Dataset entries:
»»
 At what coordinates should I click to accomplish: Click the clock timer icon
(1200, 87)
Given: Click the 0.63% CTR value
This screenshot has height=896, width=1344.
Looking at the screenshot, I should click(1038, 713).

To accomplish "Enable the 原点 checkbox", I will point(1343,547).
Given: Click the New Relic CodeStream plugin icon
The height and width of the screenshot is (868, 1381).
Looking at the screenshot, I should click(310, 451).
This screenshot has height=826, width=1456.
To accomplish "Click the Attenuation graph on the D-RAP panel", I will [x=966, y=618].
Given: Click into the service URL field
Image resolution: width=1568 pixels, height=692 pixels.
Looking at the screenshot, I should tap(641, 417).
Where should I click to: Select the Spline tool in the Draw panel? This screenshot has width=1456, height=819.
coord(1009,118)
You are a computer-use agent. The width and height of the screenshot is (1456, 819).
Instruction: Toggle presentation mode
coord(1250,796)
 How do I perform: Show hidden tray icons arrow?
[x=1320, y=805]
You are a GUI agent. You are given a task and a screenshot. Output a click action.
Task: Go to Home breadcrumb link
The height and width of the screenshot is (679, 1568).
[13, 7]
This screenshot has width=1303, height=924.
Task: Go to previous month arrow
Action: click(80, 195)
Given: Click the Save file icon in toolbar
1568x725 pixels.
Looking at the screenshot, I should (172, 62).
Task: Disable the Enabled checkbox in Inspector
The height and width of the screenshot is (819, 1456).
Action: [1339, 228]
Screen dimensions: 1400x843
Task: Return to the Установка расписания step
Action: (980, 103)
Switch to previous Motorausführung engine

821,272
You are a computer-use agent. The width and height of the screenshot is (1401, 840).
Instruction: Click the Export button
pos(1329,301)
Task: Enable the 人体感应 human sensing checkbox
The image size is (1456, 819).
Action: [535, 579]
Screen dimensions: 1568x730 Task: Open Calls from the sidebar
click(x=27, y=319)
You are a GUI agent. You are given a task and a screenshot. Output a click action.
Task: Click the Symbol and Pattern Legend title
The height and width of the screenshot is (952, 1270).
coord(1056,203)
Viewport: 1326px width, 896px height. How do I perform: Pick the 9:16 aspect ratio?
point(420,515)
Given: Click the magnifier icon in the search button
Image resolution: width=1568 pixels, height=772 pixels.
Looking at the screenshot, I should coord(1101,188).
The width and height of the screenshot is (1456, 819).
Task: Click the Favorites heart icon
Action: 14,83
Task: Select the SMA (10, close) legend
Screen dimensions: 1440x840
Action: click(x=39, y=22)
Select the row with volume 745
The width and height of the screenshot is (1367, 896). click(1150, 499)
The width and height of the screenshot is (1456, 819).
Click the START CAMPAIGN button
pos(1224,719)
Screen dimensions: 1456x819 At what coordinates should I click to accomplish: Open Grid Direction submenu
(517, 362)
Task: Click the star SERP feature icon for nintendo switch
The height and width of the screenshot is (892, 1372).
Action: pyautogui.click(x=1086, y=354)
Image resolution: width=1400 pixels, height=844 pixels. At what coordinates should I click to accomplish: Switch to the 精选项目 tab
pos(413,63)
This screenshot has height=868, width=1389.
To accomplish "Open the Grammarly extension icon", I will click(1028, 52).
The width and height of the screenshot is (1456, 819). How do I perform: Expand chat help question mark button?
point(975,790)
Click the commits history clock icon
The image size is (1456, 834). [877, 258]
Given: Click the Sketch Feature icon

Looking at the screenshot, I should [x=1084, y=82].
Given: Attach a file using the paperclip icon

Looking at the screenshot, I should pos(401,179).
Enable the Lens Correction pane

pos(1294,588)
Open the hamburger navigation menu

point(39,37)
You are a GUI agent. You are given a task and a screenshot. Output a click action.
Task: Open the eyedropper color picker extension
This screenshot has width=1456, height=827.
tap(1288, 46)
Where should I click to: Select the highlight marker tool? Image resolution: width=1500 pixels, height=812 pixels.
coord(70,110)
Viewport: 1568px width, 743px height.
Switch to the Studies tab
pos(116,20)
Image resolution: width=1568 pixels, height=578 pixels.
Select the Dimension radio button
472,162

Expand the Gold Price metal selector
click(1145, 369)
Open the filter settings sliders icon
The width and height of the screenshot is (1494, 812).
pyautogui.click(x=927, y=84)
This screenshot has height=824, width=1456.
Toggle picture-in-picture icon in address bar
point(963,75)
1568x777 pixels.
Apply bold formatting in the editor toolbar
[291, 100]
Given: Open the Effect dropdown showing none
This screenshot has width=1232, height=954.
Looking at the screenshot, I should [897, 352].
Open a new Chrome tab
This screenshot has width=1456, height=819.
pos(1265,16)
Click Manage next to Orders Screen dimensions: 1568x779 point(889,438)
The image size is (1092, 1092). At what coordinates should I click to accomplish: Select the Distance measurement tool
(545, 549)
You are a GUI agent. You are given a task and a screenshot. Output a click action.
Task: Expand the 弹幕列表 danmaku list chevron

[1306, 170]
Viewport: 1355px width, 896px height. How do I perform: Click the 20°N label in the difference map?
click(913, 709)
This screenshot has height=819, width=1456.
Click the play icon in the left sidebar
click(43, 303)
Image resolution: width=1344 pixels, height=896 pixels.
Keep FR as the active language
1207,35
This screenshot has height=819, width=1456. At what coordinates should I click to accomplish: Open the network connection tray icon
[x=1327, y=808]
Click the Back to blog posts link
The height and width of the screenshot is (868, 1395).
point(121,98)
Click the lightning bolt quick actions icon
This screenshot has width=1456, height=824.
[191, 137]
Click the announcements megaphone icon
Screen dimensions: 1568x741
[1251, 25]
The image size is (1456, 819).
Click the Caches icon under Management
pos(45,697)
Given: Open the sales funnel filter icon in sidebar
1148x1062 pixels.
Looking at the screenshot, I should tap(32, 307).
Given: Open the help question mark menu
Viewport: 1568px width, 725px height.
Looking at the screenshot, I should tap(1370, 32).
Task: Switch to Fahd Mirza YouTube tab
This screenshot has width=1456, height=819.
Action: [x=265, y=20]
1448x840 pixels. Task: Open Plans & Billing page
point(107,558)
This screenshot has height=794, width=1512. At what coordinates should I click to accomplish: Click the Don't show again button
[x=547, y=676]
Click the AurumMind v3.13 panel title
««
Exercise goal:
All of the data above must be retyped exactly.

Exercise solution:
 At what coordinates should I click to accomplish: Click the clock timer icon
(1200, 87)
Given: Click the 0.63% CTR value
This screenshot has height=896, width=1344.
Looking at the screenshot, I should click(1038, 713).

To accomplish "Enable the 原点 checkbox", I will point(1343,547).
Given: Click the New Relic CodeStream plugin icon
The height and width of the screenshot is (868, 1381).
Looking at the screenshot, I should click(310, 451).
This screenshot has height=826, width=1456.
To accomplish "Click the Attenuation graph on the D-RAP panel", I will [x=966, y=618].
Given: Click into the service URL field
Image resolution: width=1568 pixels, height=692 pixels.
Looking at the screenshot, I should tap(641, 417).
Where should I click to: Select the Spline tool in the Draw panel? This screenshot has width=1456, height=819.
coord(1009,118)
You are a computer-use agent. The width and height of the screenshot is (1456, 819).
Instruction: Toggle presentation mode
coord(1250,796)
 How do I perform: Show hidden tray icons arrow?
[x=1320, y=805]
You are a GUI agent. You are given a task and a screenshot. Output a click action.
Task: Go to Home breadcrumb link
The height and width of the screenshot is (679, 1568).
[13, 7]
This screenshot has width=1303, height=924.
Task: Go to previous month arrow
Action: click(80, 195)
Given: Click the Save file icon in toolbar
1568x725 pixels.
Looking at the screenshot, I should (172, 62).
Task: Disable the Enabled checkbox in Inspector
The height and width of the screenshot is (819, 1456).
Action: [1339, 228]
Screen dimensions: 1400x843
Task: Return to the Установка расписания step
Action: (980, 103)
Switch to previous Motorausführung engine

821,272
You are a computer-use agent. The width and height of the screenshot is (1401, 840).
Instruction: Click the Export button
pos(1329,301)
Task: Enable the 人体感应 human sensing checkbox
The image size is (1456, 819).
Action: [535, 579]
Screen dimensions: 1568x730 Task: Open Calls from the sidebar
click(x=27, y=319)
You are a GUI agent. You are given a task and a screenshot. Output a click action.
Task: Click the Symbol and Pattern Legend title
The height and width of the screenshot is (952, 1270).
coord(1056,203)
Viewport: 1326px width, 896px height. How do I perform: Pick the 9:16 aspect ratio?
point(420,515)
Given: Click the magnifier icon in the search button
Image resolution: width=1568 pixels, height=772 pixels.
Looking at the screenshot, I should coord(1101,188).
The width and height of the screenshot is (1456, 819).
Task: Click the Favorites heart icon
Action: 14,83
Task: Select the SMA (10, close) legend
Screen dimensions: 1440x840
Action: click(x=39, y=22)
Select the row with volume 745
The width and height of the screenshot is (1367, 896). click(1150, 499)
The width and height of the screenshot is (1456, 819).
Click the START CAMPAIGN button
pos(1224,719)
Screen dimensions: 1456x819 At what coordinates should I click to accomplish: Open Grid Direction submenu
(517, 362)
Task: Click the star SERP feature icon for nintendo switch
The height and width of the screenshot is (892, 1372).
Action: pyautogui.click(x=1086, y=354)
Image resolution: width=1400 pixels, height=844 pixels. At what coordinates should I click to accomplish: Switch to the 精选项目 tab
pos(413,63)
This screenshot has height=868, width=1389.
To accomplish "Open the Grammarly extension icon", I will click(1028, 52).
The width and height of the screenshot is (1456, 819). How do I perform: Expand chat help question mark button?
point(975,790)
Click the commits history clock icon
The image size is (1456, 834). [877, 258]
Given: Click the Sketch Feature icon

Looking at the screenshot, I should [x=1084, y=82].
Given: Attach a file using the paperclip icon

Looking at the screenshot, I should pos(401,179).
Enable the Lens Correction pane

pos(1294,588)
Open the hamburger navigation menu

point(39,37)
You are a GUI agent. You are given a task and a screenshot. Output a click action.
Task: Open the eyedropper color picker extension
This screenshot has width=1456, height=827.
tap(1288, 46)
Where should I click to: Select the highlight marker tool? Image resolution: width=1500 pixels, height=812 pixels.
coord(70,110)
Viewport: 1568px width, 743px height.
Switch to the Studies tab
pos(116,20)
Image resolution: width=1568 pixels, height=578 pixels.
Select the Dimension radio button
472,162

Expand the Gold Price metal selector
click(1145, 369)
Open the filter settings sliders icon
The width and height of the screenshot is (1494, 812).
pyautogui.click(x=927, y=84)
This screenshot has height=824, width=1456.
Toggle picture-in-picture icon in address bar
point(963,75)
1568x777 pixels.
Apply bold formatting in the editor toolbar
[291, 100]
Given: Open the Effect dropdown showing none
This screenshot has width=1232, height=954.
Looking at the screenshot, I should [897, 352].
Open a new Chrome tab
This screenshot has width=1456, height=819.
pos(1265,16)
Click Manage next to Orders Screen dimensions: 1568x779 point(889,438)
The image size is (1092, 1092). At what coordinates should I click to accomplish: Select the Distance measurement tool
(545, 549)
You are a GUI agent. You are given a task and a screenshot. Output a click action.
Task: Expand the 弹幕列表 danmaku list chevron

[1306, 170]
Viewport: 1355px width, 896px height. How do I perform: Click the 20°N label in the difference map?
click(913, 709)
This screenshot has height=819, width=1456.
Click the play icon in the left sidebar
click(43, 303)
Image resolution: width=1344 pixels, height=896 pixels.
Keep FR as the active language
1207,35
This screenshot has height=819, width=1456. At what coordinates should I click to accomplish: Open the network connection tray icon
[x=1327, y=808]
Click the Back to blog posts link
The height and width of the screenshot is (868, 1395).
point(121,98)
Click the lightning bolt quick actions icon
This screenshot has width=1456, height=824.
[191, 137]
Click the announcements megaphone icon
Screen dimensions: 1568x741
[1251, 25]
The image size is (1456, 819).
Click the Caches icon under Management
pos(45,697)
Given: Open the sales funnel filter icon in sidebar
1148x1062 pixels.
Looking at the screenshot, I should tap(32, 307).
Given: Open the help question mark menu
Viewport: 1568px width, 725px height.
Looking at the screenshot, I should tap(1370, 32).
Task: Switch to Fahd Mirza YouTube tab
This screenshot has width=1456, height=819.
Action: [x=265, y=20]
1448x840 pixels. Task: Open Plans & Billing page
point(107,558)
This screenshot has height=794, width=1512. At what coordinates should I click to accomplish: Click the Don't show again button
[x=547, y=676]
Click the AurumMind v3.13 panel title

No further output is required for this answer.